* **Your objective**: Word for word, restate the entries below from their first line through the line that contains "Anforderungen (233, 213)".

** Opening Data to use block **

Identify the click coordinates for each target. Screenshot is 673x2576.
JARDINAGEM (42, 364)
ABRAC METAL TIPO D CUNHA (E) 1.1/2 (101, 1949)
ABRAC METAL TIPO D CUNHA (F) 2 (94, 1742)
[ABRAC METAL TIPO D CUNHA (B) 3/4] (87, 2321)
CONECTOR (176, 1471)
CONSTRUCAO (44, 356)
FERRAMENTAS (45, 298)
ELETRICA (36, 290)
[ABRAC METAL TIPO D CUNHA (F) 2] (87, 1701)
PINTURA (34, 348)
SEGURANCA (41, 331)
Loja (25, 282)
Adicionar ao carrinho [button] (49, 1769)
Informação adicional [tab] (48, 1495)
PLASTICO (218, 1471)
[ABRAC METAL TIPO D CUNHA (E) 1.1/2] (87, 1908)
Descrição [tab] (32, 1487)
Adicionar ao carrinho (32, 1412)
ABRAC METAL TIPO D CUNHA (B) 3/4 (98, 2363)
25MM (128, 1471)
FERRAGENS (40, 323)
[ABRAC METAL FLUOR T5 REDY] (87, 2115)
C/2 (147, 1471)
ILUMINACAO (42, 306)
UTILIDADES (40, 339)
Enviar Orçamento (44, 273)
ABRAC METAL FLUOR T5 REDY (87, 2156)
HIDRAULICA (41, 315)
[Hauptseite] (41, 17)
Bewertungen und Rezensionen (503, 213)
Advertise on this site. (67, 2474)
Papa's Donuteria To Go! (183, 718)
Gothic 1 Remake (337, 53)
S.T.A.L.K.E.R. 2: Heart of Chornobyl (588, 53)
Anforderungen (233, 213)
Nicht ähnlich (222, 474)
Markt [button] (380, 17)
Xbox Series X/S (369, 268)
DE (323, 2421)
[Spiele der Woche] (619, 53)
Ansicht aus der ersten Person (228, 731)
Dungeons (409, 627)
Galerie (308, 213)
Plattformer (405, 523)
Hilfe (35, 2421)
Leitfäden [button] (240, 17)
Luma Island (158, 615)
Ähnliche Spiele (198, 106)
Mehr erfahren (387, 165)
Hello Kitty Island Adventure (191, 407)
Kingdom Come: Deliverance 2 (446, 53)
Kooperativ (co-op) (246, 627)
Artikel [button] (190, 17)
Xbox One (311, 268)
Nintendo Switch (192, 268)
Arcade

** Closing Data to use block **

* **Response to this task**:
Identify the click coordinates for each target. Screenshot is 673x2576.
JARDINAGEM (42, 364)
ABRAC METAL TIPO D CUNHA (E) 1.1/2 (101, 1949)
ABRAC METAL TIPO D CUNHA (F) 2 (94, 1742)
[ABRAC METAL TIPO D CUNHA (B) 3/4] (87, 2321)
CONECTOR (176, 1471)
CONSTRUCAO (44, 356)
FERRAMENTAS (45, 298)
ELETRICA (36, 290)
[ABRAC METAL TIPO D CUNHA (F) 2] (87, 1701)
PINTURA (34, 348)
SEGURANCA (41, 331)
Loja (25, 282)
Adicionar ao carrinho [button] (49, 1769)
Informação adicional [tab] (48, 1495)
PLASTICO (218, 1471)
[ABRAC METAL TIPO D CUNHA (E) 1.1/2] (87, 1908)
Descrição [tab] (32, 1487)
Adicionar ao carrinho (32, 1412)
ABRAC METAL TIPO D CUNHA (B) 3/4 (98, 2363)
25MM (128, 1471)
FERRAGENS (40, 323)
[ABRAC METAL FLUOR T5 REDY] (87, 2115)
C/2 (147, 1471)
ILUMINACAO (42, 306)
UTILIDADES (40, 339)
Enviar Orçamento (44, 273)
ABRAC METAL FLUOR T5 REDY (87, 2156)
HIDRAULICA (41, 315)
[Hauptseite] (41, 17)
Bewertungen und Rezensionen (503, 213)
Advertise on this site. (67, 2474)
Papa's Donuteria To Go! (183, 718)
Gothic 1 Remake (337, 53)
S.T.A.L.K.E.R. 2: Heart of Chornobyl (588, 53)
Anforderungen (233, 213)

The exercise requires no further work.